Which foods should i avoid when trying to lose weight?




It is a matter of what you eat and how much you eat. In addition, daily cardio exercise is excellent for weight loss. Do not eat past 2-3 hours before bedtime. Measure high carbohydrate foods like pasta and rice to get no more than half a cup. Eliminate sugars, sweets, desserts, or anything with sugar and all refined processed carbohydrates (just allow yourself a treat now and then).

Refined processed carbohydrates are a major cause of weight gain, obesity, type 2 diabetes, heart disease, and many other diet related diseases. For weight loss, eliminate them or strictly limit them (apart from the occasion treat). Replace refined processed carbohydrates with ‘fat burning’ foods, If you are unsure what these foods are, you will find a list of refined processed carbohydrates, and a list of fat burning foods, further down this page, under Sources and Related Links.

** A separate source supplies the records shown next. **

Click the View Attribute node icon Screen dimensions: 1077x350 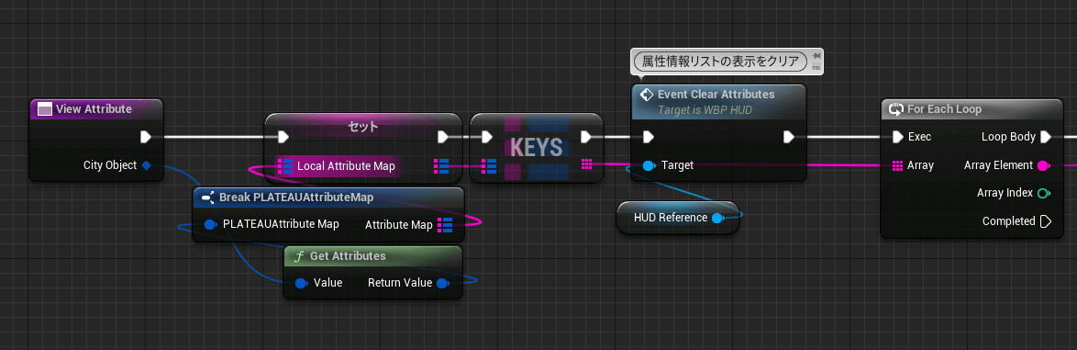pos(45,108)
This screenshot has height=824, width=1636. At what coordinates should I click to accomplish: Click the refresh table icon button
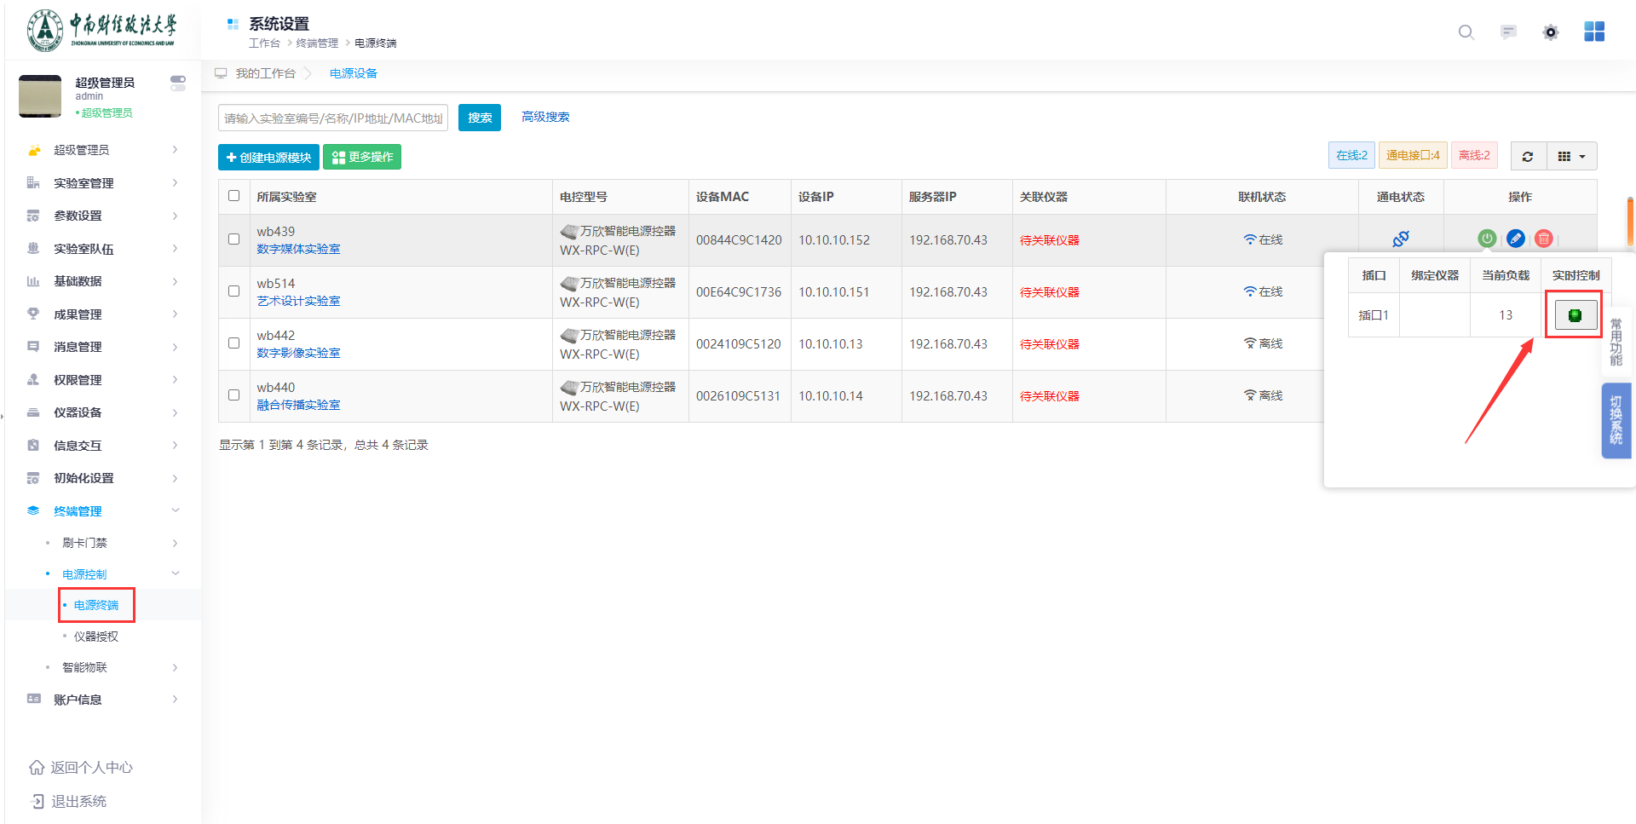[1528, 157]
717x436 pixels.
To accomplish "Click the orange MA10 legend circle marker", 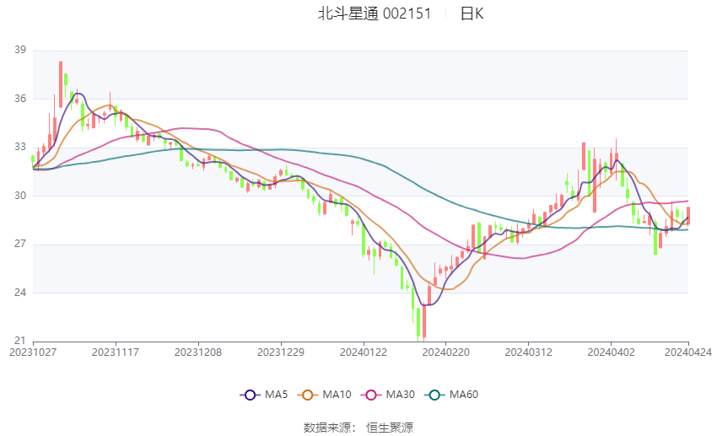I will (x=308, y=394).
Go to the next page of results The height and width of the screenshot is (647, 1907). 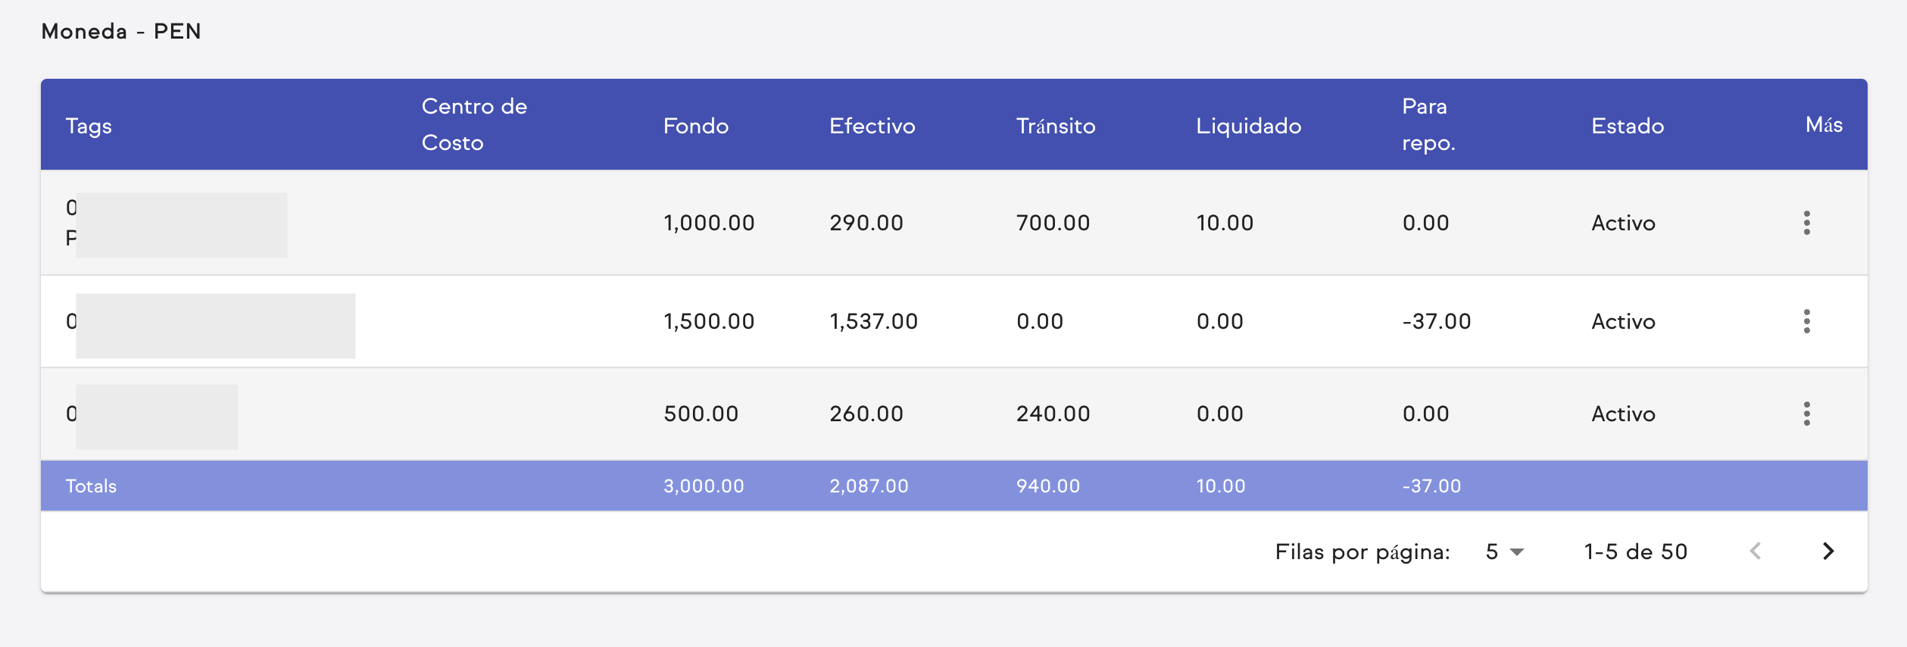[1828, 551]
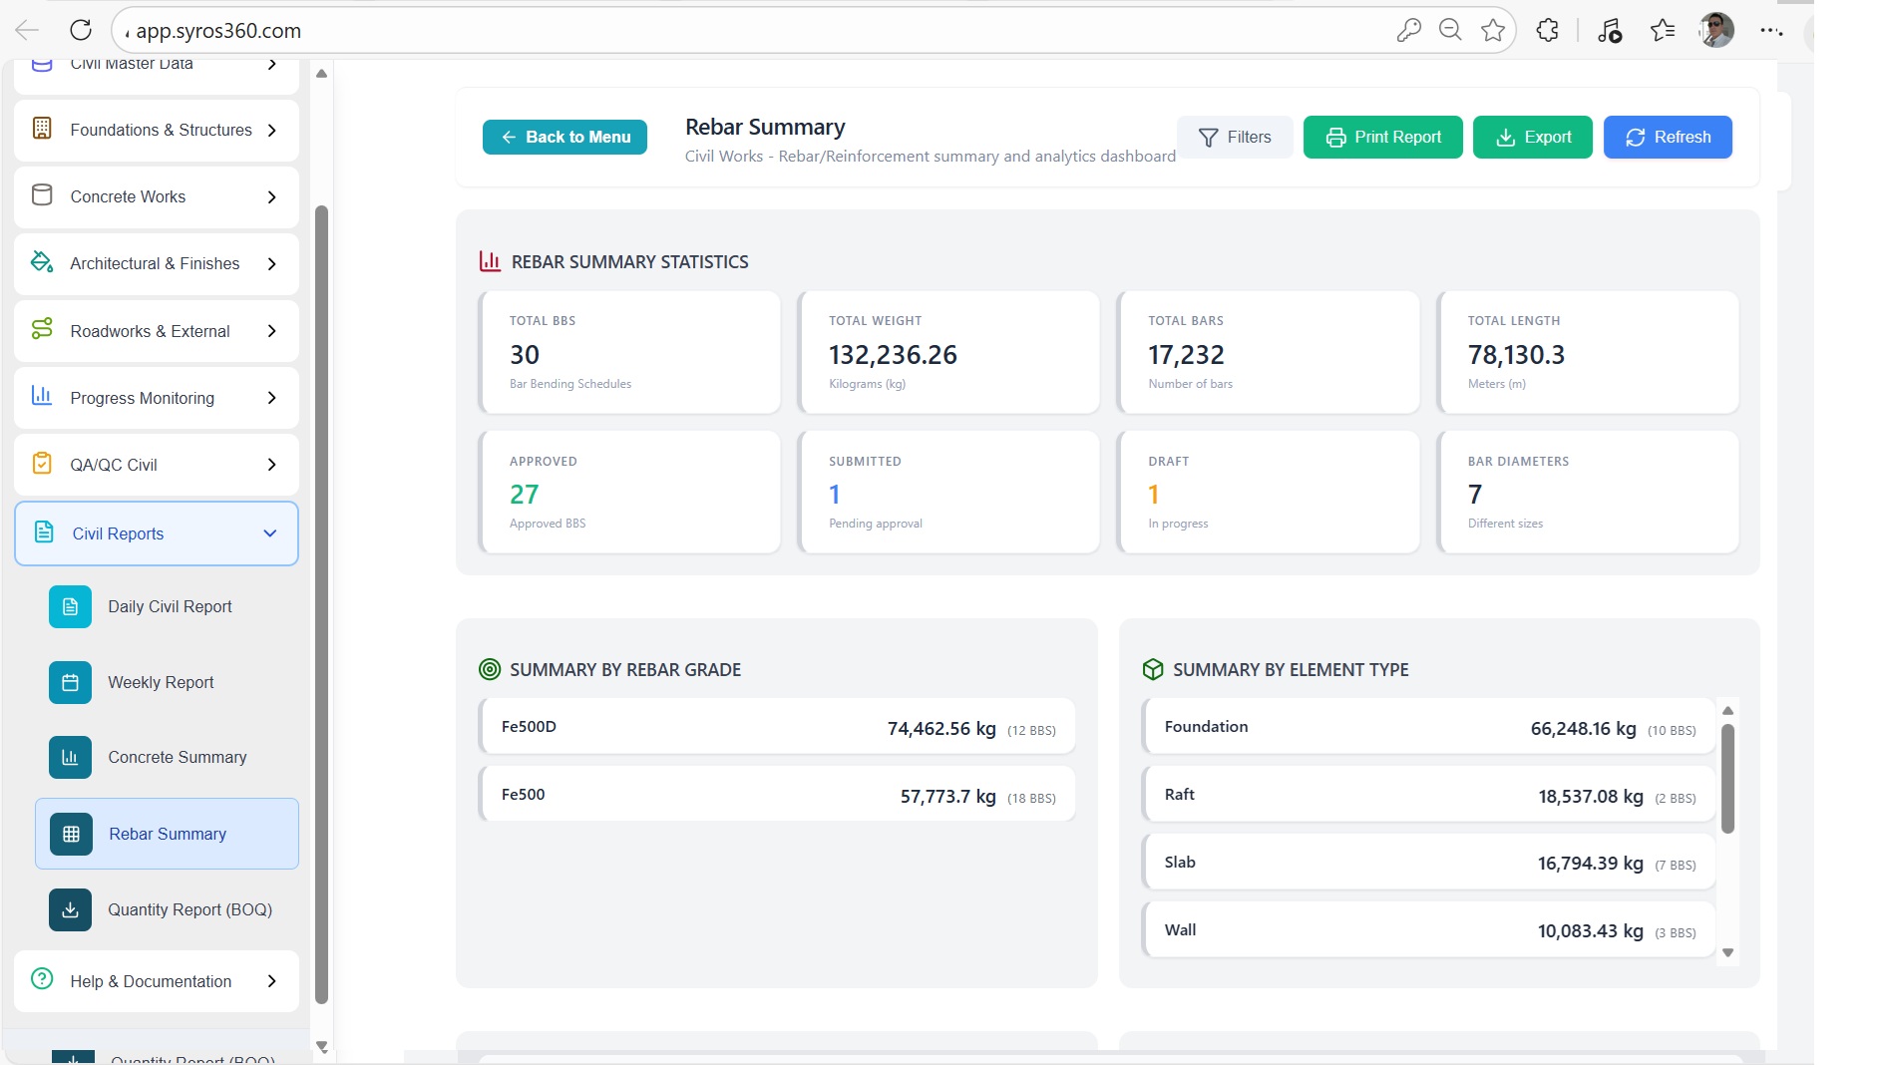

Avoid fruit juice; juice is loaded with calories and carbohydrates. Eat a low carbohydrate, quality protein, breakfast; this will stop you overeating later in the day. Eliminate sandwiches and burgers. Use mustard instead of mayonnaise. When eating out, look for color in sauces. Tomato based sauces will have almost no fat; white creamy sauces are loaded with fat. Use grains very sparingly; they are very high in carbohydrates. Drink at least eight, 8 oz. glasses of water a day. If you are able, do cardio exercise daily.

Eat five or six small meals per day. Keep a food dairy to track what you are eating. Drink lots of water. The benefits of water are tremendous. Cut out sodas they are loaded with sugars. Cut out even diet soda, they can cause water retention. Look out for ‘hidden sugar.’ For example, many protein bars are loaded with sugar. Eat turkey, fish, lean ground beef, lean steak, Boca burgers, grilled chicken, and load up with veggies or salad. Avoid the “no fat or low fat” dressings. They are loaded with sugar. Any weight loss diet is not an overnight diet but if you are consistent, you will establish good habits. In addition, you need to add exercise.

To lose body fat and keep it off, eliminate processed refined carbohydrates. Refined processed carbohydrates are very bad for health; they can also slow down metabolism. When digested all carbohydrates turn into sugar, and sugar becomes fat. Therefore, think of eating carbohydrates as eating sugar and think of eating refined processed carbohydrates as eating concentrated sugar. To increase your metabolism, allow yourself 20 to 60 grams of carbohydrates daily. Get those carbohydrates from natural sources such as fresh vegetables and fresh low carbohydrate fruits such as berries.

There is no minimum daily requirement for carbohydrates, but they do have beneficial phytochemicals and fiber so eating some is fine as long as they are unprocessed. Replace refined processed carbohydrates with ‘fat burning’ foods, and foods that speed up metabolism, and take full advantage of the thermic effect of these foods.

Eat a meal about every three waking hours (5 or 6 meals per day). You will not be eating more food; you will simply be spreading it throughout the day. Each of those five or six feedings should contain at least 15 grams of a fat burning food for a female or at least 20 grams per feeding for a male. This change will speed up your metabolism and help to curb any food cravings.

You can do more to boost your metabolism. For example, weight training will increase muscle. Muscle is your metabolic furnace that will burn extra energy (calories) 24 hours a day. Similarly, brisk walking (cardio exercise) will burn extra calories during and immediately after walks. If you are too heavy to exercise, begin with the correct fat burning foods. When you have lost enough weight to exercise comfortably, then add exercise to your program. (Before changing your physical habits, you may wish to obtain the blessing of your physician.)